**Dataset content**
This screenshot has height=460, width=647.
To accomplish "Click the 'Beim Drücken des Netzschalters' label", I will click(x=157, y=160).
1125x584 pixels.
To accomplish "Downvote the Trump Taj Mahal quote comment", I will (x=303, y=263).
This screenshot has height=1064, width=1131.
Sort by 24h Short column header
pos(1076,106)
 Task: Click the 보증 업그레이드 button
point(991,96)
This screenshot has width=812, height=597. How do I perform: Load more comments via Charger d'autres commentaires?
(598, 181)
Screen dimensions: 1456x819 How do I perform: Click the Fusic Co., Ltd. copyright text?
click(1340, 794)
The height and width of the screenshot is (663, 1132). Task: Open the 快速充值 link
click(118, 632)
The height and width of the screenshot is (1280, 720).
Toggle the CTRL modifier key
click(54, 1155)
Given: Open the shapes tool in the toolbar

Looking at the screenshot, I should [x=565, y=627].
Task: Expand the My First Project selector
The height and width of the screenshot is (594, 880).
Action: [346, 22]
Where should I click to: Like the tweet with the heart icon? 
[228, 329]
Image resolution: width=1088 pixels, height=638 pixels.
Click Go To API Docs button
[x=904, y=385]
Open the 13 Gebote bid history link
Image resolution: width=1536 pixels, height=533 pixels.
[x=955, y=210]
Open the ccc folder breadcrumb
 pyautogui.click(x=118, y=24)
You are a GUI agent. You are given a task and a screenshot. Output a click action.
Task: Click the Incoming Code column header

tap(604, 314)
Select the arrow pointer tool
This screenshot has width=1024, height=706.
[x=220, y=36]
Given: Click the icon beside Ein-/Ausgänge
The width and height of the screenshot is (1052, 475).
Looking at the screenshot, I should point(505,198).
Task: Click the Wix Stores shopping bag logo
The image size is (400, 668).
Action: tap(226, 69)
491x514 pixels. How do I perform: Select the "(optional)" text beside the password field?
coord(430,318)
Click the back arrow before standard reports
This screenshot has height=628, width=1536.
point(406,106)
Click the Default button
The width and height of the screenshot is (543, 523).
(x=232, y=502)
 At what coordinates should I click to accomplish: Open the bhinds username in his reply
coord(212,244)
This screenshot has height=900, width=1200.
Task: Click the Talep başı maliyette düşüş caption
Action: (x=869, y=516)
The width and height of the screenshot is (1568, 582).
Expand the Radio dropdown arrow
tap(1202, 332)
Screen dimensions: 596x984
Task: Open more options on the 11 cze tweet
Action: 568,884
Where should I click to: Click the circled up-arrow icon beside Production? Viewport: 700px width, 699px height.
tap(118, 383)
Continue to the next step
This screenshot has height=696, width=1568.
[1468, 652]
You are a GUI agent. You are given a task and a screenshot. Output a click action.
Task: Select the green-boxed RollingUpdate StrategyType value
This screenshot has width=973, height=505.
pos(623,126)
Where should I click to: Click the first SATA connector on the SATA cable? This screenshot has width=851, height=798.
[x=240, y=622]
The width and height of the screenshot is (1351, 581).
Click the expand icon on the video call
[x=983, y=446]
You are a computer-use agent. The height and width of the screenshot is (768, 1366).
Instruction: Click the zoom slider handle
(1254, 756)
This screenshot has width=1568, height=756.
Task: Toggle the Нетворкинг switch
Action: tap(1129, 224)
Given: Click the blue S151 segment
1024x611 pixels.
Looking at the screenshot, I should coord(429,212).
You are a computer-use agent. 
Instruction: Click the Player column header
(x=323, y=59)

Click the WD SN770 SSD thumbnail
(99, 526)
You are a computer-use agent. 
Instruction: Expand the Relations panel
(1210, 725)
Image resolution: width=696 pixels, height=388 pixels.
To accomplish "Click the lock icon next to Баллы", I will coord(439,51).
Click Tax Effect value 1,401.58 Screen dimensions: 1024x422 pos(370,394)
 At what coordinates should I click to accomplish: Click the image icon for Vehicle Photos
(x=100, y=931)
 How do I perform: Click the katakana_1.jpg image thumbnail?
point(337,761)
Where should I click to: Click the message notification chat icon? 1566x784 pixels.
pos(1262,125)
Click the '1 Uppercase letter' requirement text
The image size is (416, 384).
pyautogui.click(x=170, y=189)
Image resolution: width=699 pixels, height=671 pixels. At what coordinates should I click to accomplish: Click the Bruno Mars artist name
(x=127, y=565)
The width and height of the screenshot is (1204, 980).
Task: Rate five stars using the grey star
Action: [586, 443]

**Action item**
Please return exactly the lines from the first line of the material through the one with "Given: Click the icon beside Ein-/Ausgänge", and no lines after it.

**The completed task**
This screenshot has height=460, width=647.
To accomplish "Click the 'Beim Drücken des Netzschalters' label", I will click(x=157, y=160).
1125x584 pixels.
To accomplish "Downvote the Trump Taj Mahal quote comment", I will (x=303, y=263).
This screenshot has height=1064, width=1131.
Sort by 24h Short column header
pos(1076,106)
 Task: Click the 보증 업그레이드 button
point(991,96)
This screenshot has width=812, height=597. How do I perform: Load more comments via Charger d'autres commentaires?
(598, 181)
Screen dimensions: 1456x819 How do I perform: Click the Fusic Co., Ltd. copyright text?
click(1340, 794)
The height and width of the screenshot is (663, 1132). Task: Open the 快速充值 link
click(118, 632)
The height and width of the screenshot is (1280, 720).
Toggle the CTRL modifier key
click(54, 1155)
Given: Open the shapes tool in the toolbar

Looking at the screenshot, I should [x=565, y=627].
Task: Expand the My First Project selector
The height and width of the screenshot is (594, 880).
Action: [346, 22]
Where should I click to: Like the tweet with the heart icon? 
[228, 329]
Image resolution: width=1088 pixels, height=638 pixels.
Click Go To API Docs button
[x=904, y=385]
Open the 13 Gebote bid history link
Image resolution: width=1536 pixels, height=533 pixels.
[x=955, y=210]
Open the ccc folder breadcrumb
 pyautogui.click(x=118, y=24)
You are a GUI agent. You are given a task and a screenshot. Output a click action.
Task: Click the Incoming Code column header

tap(604, 314)
Select the arrow pointer tool
This screenshot has width=1024, height=706.
[x=220, y=36]
Given: Click the icon beside Ein-/Ausgänge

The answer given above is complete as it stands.